Пока Кепфра Тебесет уничтожал непокорного лекаря взглядом, заговорил Менпахт Рестен:
— Мы должны принимать только тех, кто крайне нуждается в помощи. Остальным придется стоять в очереди и ждать. Надо выслать за ворота рабов, чтобы те объяснили, почему мы так поступаем. А к фараону обращаться не обязательно. Все равно путь до Мемфиса завален песком.
— Но фараон должен знать, сколько его людей пострадало, — упорствовал Ометхофис Кий. — Он единственный связан с богами, когда рушатся храмы.
Жрецы зашептались.
— Да, фараону полагается все знать, — произнес согбенный старик с острым взглядом. — Если фараон решит, что нам надо закрыть ворота, мы так и поступим.
— А пока все же оставим ворота открытыми, — заключил Кепфра Тебесет. — Недужным нужен уход.
— Но ты ведь не прочь прибегнуть к помощи войск? — вкрадчиво поинтересовался Менпахт Рестен.
— Прибегну, если фараон их пришлет. Если же он их не пришлет, мы будем знать, что боги того не желают.
Ометхофис Кий оглядел собравшихся.
— Я берусь сообщить фараону о том, что здесь происходит.
— Неужели? — насмешливо протянул один из жрецов.
Ометхофис Кий свирепо ощерился.
— Да, берусь, — громче прежнего повторил он.
«Бунт все-таки начался, первый из череды многих. Он унес жизни пятерых жрецов Имхотепа; еще трое умерли позже от полученных ран. Фараон так и не прислал своих воинов, приказав им охранять склады, со съестными припасами.
Беда была в том, что Египет терял свою мощь, а пограничные с ним государства все крепли. Если бы Черная Земля избрала путь Китая с его терпимостью к людям разных национальностей, она, наверное, процветала бы по сей день, а не превратилась в страну руин и могильников.

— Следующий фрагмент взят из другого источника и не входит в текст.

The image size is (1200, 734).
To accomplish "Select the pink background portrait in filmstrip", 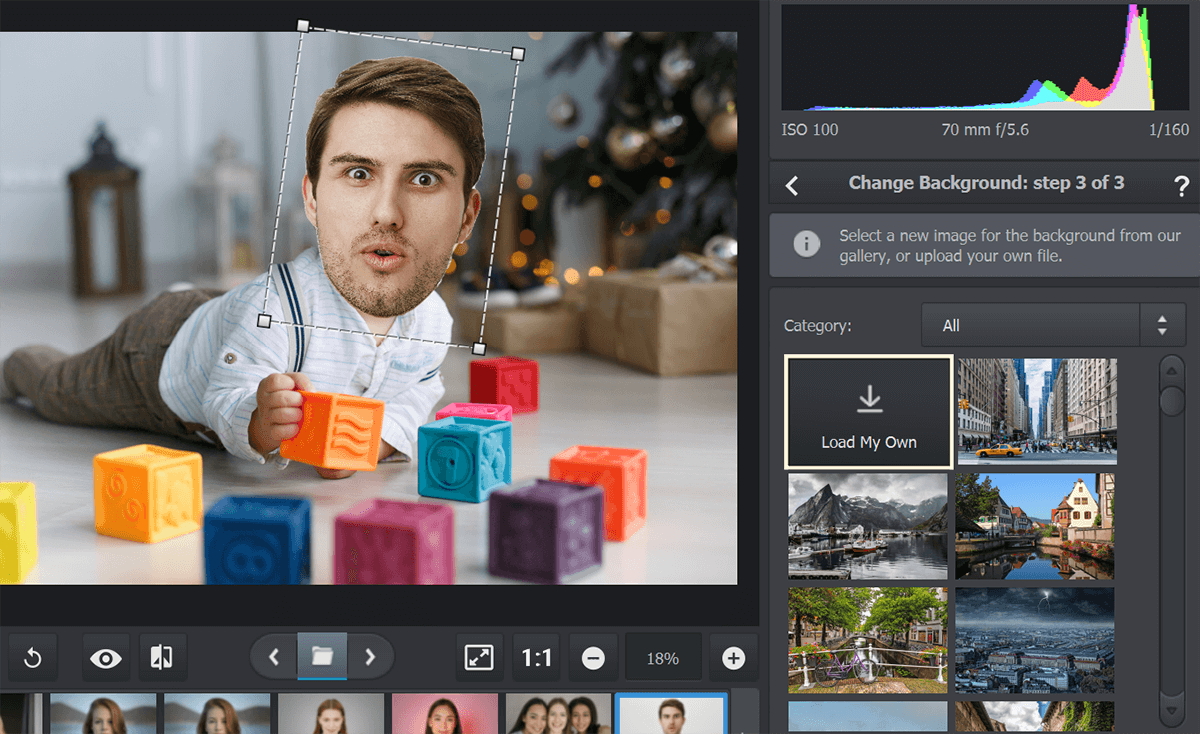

Разумеется, в краю пирамид проживали и чужеземцы, но им предписывалось селиться в стороне от коренных жителей, образуя общины закрытого типа, обложенные множеством ограничений. Законы. Египта даже в пору упадка были настолько строги, что ни один инородец не мог считать себя там защищенным. Глупо делать врага из того, кто может стать твоим другом, но египтяне поступали именно так».
По египетским меркам, ярко-синий хлопковый балахон финикийца выглядел вызывающе. Воин прижимал руку ко лбу, его пальцы были в крови.
— Мне нужен целитель, — обратился он к рабу-караульному.
— Ты чужестранец, — ответил раб.
— Я здесь родился и говорю на твоем языке лучше, чем ты, — сказал финикиец. — Кликни кого-нибудь. Я заплачу. — Последнее прозвучало презрительно.
Раб приосанился.
— Чем?
— Золотом, финикийским или вавилонским, — ответил истекающий кровью воин. — Поспеши. Голова просто раскалывается.
— Но ведь пока еще не раскололась, — заметил рассудительно раб и, покинув свой пост, пошел по длинному коридору, не очень при этом спеша.
Немного погодя на крыльцо взбежал Аумтехотеп и ударил в гонг, вызывая привратника. Никто не явился, и гонг прозвенел еще раз.
— Он ушел за целителем, — сказал финикиец, сидевший на верхней ступеньке широкого каменного крыльца. — По моей просьбе, но с большой неохотой.